Keywords: Endothelin B receptor, antibody, Western, immunoblot

1. Introduction

Endothelin B receptors (ETB) are extensively studied due to wide spread expression and importance in a variety of physiological functions in cardiovascular, gastrointestinal, excretory and nervous systems [1; 15; 24]. Antibodies are an essential research tool for the localization and quantification of ETB expression through techniques such as immunohistochemistry and Western blot. These techniques rely on the affinity and specificity of the antibodies used; however, many studies employ antibodies that have not been fully validated. Identifying ETB expression using Western blot is further complicated by published reports that ETB can appear at either 50kD, the predicted molecular weight for the full length receptor, or at approximately 37kD, due to modifications such as N-terminal cleavage [8-11; 18]. There is also currently no knowledge regarding antibody cross-reactivity between these two different molecular weight forms.

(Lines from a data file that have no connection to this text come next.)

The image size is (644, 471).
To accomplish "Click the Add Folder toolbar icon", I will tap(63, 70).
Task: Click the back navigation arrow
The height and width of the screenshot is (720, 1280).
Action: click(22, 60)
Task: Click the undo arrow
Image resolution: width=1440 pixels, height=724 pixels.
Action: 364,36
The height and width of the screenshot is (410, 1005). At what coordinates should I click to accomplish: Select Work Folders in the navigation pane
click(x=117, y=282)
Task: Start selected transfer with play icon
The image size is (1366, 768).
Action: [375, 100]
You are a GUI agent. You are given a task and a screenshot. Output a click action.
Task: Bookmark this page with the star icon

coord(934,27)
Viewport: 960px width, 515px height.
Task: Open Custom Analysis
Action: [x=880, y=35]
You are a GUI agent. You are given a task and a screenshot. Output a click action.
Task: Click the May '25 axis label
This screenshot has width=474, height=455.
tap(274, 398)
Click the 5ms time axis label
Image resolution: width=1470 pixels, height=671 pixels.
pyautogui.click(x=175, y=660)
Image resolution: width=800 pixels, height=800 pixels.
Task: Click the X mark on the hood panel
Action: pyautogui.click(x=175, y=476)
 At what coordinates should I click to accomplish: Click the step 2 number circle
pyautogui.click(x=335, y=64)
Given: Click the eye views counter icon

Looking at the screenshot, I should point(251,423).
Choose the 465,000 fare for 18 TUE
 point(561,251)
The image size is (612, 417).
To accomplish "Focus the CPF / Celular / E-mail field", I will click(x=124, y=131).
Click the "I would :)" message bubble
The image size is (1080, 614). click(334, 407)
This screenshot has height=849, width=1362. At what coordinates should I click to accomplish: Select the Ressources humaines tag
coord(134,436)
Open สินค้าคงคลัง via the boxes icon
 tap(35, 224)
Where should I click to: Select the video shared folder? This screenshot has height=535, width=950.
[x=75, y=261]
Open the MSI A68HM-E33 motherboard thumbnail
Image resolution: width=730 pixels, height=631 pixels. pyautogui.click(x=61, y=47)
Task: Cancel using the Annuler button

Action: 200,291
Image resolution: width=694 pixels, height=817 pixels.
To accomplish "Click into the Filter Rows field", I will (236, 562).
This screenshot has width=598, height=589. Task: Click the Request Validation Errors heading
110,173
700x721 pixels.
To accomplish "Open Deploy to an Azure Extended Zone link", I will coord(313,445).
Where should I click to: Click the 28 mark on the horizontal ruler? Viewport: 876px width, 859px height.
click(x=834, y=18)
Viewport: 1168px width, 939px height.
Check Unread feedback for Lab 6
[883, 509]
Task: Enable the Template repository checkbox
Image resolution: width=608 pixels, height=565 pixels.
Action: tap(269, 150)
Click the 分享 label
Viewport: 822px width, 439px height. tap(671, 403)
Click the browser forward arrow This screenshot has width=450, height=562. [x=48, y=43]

In this study, we tested the ability of four commercially available antibodies targeted to different epitopes of the ETB receptor to detect endogenous and transfected ETB receptors using Western blot (Table 1). Primary rat astrocytes and rat brain homogenates were used as sources of endogenously expressed ETB, while native and ETB-transfected Human Embryonic Kidney cells (HEK293) were used as negative and positive controls, respectively [6; 17; 26].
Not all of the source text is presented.